Provided text:
┌──

Like other professions mine is itching to measure itself, but Einstein’s words haunt me.  I am a pastor in a large protestant denomination.  Recently my pastor friends and I were assigned the responsibility of tallying up a few numbers about our congregations, entering them into a database using a nifty, web-based data entry interface, and wondering together what it means.

Let me be clear, I love to count.  I enjoy designing and implementing measurement systems for organizations.  I built an earlier career at a university research center counting behaviors, attitudes, feelings, events, and decisions for human service and other agencies.  We learned that large numbers mean something, small numbers mean something else.  Sometimes we learned that the numbers mean nothing because we were counting the wrong thing.  And so I learned — as I wrote in a previous article [2] — it is best to count the right thing.

Like other denominations, mine found itself panicked by reports of low numbers – numbers that we perceived to be bad numbers because they were low.  Our worship attendance and membership numbers had been decreasing.  So, in the heat of a moment, we became captivated by a cry for more.  Give us larger numbers!  We want more!  More people in worship, more people professing their faith, more new members!  In that moment we committed to finding more people, and attracting larger crowds.  In that same heated moment we also committed to adding more church services to our arsenal by adding new faith communities  … because, I presume, we believed more would be better.

└──

Data section:
┌──

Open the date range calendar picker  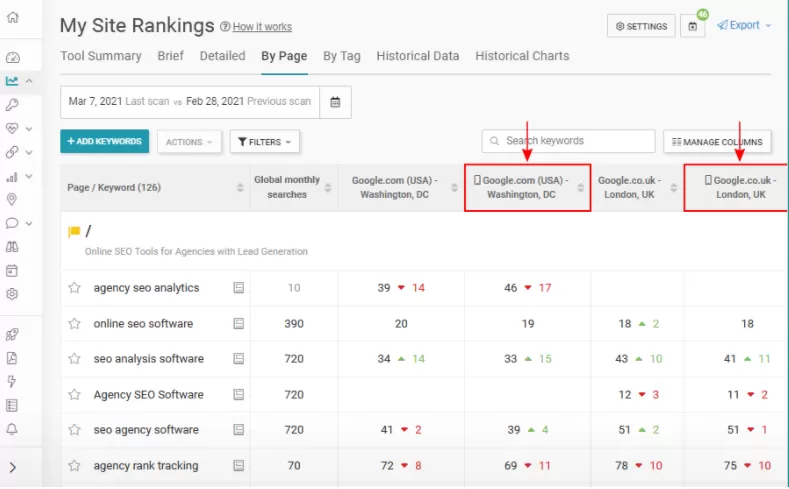click(x=335, y=102)
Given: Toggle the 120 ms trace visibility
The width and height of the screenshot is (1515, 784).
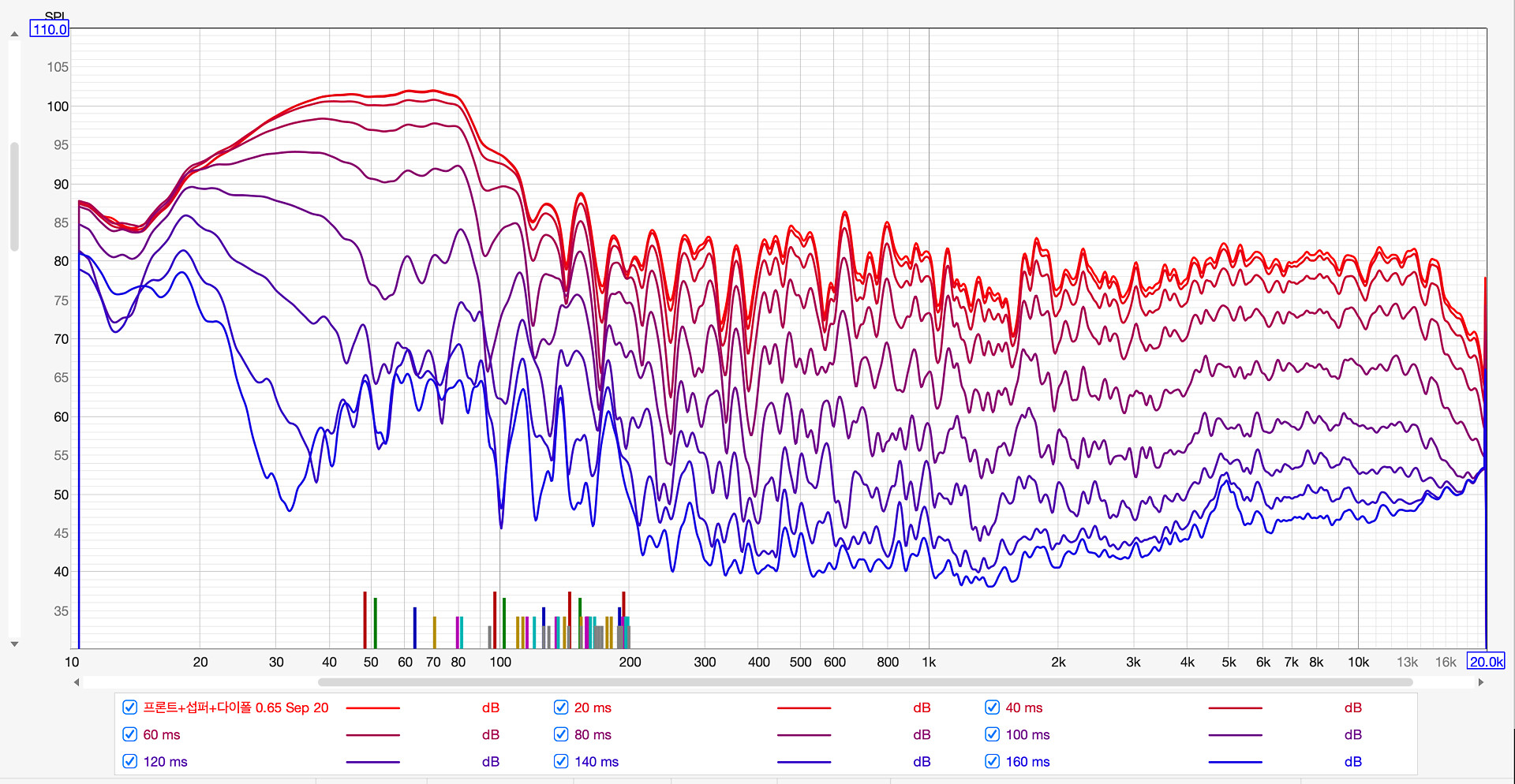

└──

Task 1: In the passage on church counting, where did the writer build an earlier career?
Task 2: Decide whether each statement agrees with the passage on church counting, giving yes or no and quoting the words that settle it: (a) The writer dislikes counting. (b) The denomination's worship attendance and membership numbers had been decreasing. (c) The pastors recorded their congregations' numbers on paper forms.
Task 3: Carry on the passage on church counting from its final sentence.

Output 1: At a university research center.

Output 2:
(a) No: "Let me be clear, I love to count."
(b) Yes: "Our worship attendance and membership numbers had been decreasing."
(c) No: "entering them into a database using a nifty, web-based data entry interface"

Output 3:
Is it?  Is more better?  Of course, this is a dangerous question to ask about church.  Church folk have long assumed that more people in our worship services and more people on our membership rolls must be better.  Of course we want more people in church…right?  I wonder, though, do we have room in our churchy hearts to ask whether or not God cares about more?

In an e-mail to a friend not too long ago I shared my concern that Church leaders indeed seem to be focused on increasing our numbers of members and worshipers — but at what cost, I wondered?  What will we need to give up in exchange for becoming more attractive to a larger crowd?  I recall that Jesus was not very interested in attracting a large crowd – although he sometimes did.  Jesus seemed instead more interested in showing us how to die for one another, deny ourselves for one another, and love one another.

Did you ever notice that the closer Jesus got to the cross the smaller the crowd that followed him?  Is God interested in more, or better?

Thick or Thin Faith?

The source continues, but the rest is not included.